The dizzying cost to campaign

ONE REASON Senator Evan Bayh isn't running for president is that it would require him to spend most of his day -- every day -- raising funds. The Indiana Democrat told National Public Radio that something close to 80 percent of his time would have been taken up begging for money. On Friday, former Iowa governor Tom Vilsack dropped out, saying his campaign had "everything except money." Over the years, many other candidates have made the same point.

Yet nearly all of the major presidential candidates running now say they will bypass the public financing system that has been in place since Watergate and strike out on their own.

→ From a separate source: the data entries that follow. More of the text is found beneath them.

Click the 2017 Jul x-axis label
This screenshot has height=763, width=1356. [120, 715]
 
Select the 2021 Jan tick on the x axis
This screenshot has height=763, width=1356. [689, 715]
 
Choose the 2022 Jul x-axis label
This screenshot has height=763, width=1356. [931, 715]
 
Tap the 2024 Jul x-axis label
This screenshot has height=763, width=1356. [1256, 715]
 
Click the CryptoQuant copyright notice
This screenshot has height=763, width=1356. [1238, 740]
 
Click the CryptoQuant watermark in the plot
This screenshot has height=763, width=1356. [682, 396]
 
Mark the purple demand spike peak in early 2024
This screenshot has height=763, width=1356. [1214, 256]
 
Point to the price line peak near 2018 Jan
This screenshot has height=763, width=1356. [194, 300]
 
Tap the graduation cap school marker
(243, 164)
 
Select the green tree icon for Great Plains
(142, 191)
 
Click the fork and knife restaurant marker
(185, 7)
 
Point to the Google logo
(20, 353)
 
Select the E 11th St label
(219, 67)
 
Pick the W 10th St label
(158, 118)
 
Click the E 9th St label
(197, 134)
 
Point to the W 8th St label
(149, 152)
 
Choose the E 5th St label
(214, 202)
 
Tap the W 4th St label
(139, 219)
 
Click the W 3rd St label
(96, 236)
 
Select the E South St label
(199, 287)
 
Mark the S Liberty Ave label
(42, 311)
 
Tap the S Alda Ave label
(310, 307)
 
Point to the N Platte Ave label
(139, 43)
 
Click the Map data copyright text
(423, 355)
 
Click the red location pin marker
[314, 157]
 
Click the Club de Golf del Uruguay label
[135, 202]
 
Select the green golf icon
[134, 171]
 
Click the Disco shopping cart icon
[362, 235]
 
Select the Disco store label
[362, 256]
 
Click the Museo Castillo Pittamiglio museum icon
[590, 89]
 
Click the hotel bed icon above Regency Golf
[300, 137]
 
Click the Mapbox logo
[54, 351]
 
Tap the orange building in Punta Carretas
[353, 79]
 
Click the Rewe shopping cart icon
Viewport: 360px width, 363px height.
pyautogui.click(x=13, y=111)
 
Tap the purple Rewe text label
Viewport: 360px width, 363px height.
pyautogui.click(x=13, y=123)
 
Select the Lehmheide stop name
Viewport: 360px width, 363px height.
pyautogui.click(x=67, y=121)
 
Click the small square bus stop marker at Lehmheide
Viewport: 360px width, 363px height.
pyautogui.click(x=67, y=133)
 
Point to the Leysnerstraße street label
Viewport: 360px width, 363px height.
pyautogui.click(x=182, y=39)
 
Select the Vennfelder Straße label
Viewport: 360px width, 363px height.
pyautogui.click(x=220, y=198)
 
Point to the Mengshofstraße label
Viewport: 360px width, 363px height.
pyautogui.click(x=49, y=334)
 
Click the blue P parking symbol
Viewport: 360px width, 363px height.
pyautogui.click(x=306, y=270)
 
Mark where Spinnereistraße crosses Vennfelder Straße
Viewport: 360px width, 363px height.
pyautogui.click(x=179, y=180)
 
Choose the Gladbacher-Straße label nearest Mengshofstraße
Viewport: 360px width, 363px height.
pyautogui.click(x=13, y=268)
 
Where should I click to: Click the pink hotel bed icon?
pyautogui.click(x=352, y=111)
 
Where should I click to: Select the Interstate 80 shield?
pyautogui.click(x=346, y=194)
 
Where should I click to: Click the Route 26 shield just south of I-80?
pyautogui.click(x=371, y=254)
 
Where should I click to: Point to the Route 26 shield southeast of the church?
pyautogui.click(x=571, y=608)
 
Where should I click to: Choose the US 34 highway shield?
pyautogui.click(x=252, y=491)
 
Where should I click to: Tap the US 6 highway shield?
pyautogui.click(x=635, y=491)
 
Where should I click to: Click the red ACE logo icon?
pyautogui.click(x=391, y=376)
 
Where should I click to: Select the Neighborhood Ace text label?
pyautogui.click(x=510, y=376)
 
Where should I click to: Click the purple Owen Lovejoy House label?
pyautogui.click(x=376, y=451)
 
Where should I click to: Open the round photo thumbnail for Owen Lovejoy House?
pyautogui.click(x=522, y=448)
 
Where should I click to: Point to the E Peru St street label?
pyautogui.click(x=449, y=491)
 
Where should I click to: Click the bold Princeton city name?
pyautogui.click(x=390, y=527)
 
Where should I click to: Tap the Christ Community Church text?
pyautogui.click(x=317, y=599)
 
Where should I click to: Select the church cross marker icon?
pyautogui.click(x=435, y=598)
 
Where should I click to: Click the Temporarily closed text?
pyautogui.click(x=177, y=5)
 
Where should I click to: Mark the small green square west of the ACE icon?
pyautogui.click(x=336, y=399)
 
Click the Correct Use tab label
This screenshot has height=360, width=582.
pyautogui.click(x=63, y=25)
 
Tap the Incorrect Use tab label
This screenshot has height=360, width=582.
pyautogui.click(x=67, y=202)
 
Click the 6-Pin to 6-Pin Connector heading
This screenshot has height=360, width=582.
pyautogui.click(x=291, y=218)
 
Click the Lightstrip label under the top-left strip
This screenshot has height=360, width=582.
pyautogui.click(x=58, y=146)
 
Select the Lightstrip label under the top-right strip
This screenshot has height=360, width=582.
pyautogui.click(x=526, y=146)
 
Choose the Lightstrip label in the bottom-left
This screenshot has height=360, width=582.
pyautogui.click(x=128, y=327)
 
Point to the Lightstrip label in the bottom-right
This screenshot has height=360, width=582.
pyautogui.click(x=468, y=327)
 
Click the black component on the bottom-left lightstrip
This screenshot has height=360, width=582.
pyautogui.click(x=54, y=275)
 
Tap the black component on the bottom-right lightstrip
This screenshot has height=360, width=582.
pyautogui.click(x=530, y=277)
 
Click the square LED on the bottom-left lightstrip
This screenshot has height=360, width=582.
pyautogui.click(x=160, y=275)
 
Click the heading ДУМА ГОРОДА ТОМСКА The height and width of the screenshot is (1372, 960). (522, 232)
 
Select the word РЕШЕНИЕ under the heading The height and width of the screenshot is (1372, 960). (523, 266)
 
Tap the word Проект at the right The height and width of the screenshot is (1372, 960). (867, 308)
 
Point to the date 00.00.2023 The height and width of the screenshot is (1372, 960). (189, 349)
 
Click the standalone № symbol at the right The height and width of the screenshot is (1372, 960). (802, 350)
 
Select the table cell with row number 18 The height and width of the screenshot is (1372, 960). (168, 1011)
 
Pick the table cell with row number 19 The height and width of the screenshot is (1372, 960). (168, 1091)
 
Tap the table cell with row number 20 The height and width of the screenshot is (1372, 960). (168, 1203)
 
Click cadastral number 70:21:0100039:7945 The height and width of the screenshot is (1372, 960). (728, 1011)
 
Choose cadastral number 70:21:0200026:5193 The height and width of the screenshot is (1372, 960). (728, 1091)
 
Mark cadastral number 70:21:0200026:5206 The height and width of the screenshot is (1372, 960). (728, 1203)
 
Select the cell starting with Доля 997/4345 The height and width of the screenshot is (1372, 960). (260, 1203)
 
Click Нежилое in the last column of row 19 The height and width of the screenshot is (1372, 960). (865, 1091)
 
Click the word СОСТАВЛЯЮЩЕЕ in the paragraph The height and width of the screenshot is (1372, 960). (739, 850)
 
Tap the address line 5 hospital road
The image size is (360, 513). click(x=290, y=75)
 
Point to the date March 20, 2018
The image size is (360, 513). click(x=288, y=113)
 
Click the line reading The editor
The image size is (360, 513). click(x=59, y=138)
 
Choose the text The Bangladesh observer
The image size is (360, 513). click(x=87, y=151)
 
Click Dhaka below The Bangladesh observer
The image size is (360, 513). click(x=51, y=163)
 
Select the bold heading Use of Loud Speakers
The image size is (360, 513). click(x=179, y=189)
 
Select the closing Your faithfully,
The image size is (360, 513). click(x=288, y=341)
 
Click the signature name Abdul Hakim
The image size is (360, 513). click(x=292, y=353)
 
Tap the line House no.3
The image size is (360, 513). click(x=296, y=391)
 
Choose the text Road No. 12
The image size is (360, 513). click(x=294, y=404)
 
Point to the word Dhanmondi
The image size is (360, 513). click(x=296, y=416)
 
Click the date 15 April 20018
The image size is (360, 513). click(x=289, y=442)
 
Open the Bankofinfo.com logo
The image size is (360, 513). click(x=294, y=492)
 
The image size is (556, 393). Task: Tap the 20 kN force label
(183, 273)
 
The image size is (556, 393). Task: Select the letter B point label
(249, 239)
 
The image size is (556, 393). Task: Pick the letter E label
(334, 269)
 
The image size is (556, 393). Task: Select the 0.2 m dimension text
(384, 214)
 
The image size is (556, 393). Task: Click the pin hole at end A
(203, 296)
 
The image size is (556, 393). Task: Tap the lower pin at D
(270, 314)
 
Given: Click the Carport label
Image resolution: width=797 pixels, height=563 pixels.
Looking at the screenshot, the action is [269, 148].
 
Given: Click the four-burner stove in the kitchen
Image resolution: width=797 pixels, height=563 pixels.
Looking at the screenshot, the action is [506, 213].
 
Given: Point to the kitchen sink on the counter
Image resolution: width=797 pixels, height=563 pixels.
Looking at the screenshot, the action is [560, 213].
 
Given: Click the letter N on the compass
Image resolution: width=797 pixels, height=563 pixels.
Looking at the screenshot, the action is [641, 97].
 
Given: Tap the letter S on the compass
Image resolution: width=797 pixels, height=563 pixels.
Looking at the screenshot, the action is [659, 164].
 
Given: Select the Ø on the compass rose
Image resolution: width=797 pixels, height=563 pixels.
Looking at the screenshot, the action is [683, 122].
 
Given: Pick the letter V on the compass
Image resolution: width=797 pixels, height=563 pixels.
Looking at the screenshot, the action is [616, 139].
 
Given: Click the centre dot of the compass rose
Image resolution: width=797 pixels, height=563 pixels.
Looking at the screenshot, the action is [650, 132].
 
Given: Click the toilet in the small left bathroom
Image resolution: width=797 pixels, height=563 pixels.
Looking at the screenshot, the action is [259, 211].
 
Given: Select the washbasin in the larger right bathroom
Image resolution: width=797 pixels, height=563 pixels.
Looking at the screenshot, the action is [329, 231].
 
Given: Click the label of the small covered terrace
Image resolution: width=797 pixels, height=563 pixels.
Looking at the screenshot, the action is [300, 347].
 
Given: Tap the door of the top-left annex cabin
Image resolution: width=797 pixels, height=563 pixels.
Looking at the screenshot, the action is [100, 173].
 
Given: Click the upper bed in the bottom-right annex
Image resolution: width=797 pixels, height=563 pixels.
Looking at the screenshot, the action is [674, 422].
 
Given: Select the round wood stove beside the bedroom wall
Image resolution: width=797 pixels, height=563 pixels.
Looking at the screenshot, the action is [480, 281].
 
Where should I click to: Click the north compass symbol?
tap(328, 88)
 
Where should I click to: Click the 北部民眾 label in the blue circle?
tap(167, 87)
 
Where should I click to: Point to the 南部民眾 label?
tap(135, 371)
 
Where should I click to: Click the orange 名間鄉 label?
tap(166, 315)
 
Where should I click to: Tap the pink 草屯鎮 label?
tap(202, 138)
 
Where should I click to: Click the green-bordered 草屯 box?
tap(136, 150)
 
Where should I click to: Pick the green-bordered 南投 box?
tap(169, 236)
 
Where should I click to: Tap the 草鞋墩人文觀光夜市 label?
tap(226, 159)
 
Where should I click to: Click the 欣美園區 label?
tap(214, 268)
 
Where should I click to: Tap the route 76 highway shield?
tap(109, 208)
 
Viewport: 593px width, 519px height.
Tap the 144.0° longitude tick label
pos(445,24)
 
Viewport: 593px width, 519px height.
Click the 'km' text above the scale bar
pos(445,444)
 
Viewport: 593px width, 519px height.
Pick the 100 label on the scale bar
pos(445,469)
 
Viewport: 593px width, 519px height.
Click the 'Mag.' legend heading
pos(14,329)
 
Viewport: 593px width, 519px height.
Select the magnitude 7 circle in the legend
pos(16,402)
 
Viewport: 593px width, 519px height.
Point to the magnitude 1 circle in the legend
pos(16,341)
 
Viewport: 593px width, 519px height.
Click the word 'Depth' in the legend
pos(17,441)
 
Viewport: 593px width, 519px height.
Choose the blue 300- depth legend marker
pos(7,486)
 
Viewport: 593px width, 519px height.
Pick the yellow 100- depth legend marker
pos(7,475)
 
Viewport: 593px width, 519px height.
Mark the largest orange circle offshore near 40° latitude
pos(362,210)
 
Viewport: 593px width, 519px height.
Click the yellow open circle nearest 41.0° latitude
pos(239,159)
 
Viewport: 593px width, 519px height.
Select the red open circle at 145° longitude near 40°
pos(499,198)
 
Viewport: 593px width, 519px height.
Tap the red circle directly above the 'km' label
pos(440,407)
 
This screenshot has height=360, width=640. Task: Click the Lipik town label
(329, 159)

This represents the collapse of a system that has served the nation well, but which Congress, shamefully, allowed to grow obsolete by keeping both grants to candidates and state-by-state spending limits too low.

A warning came in 2004, when both President Bush and Democrat John F. Kerry opted out of public financing for the primaries, though both took it for the general election. The main reason for the system's falling into disuse is the increasing cost of campaigns. As little as three cycles ago, in 1996, the "price of admission" -- the amount that a candidate needed to raise in order to be taken seriously before the primaries started -- was widely said to be $20 million. Now it is $100 million.

Two reasons why the collapse of public funding is so harmful are obvious:

One is that it puts the candidates, including the eventual winner, in hock to the givers and bundlers. Campaign contributions are rarely given out of altruism. Most sizeable donations are investments; the investors expect a return, and they usually get it.

The second is that reliance on huge campaign reserves reduces dramatically the chances of a less well-known candidate such as Bill Clinton to break through.

But a third reason -- Bayh's time complaint -- is equally corrosive. American democracy should not force those who seek its highest office to prostrate themselves for hours upon end cadging campaign money. It is a waste of valuable time that should be spent listening to everyday citizens, not to special pleaders.

There is no chance the system can be repaired for this election. But as the candidates are spending what may total $1 billion by some estimates, Congress should admit its error and act now to revitalize the system for 2012. Legislation that would update both the amounts citizens could earmark through their tax returns, and the amounts given to candidates, has bipartisan support, including from former senators Bill Bradley, Bob Kerrey, Warren Rudman, and Alan Simpson.

What a hopeful sign it would be if Congress gave the bill the prompt enactment it deserves, even as the current presidential campaign, with its endless fund-raisers, demonstrates the need.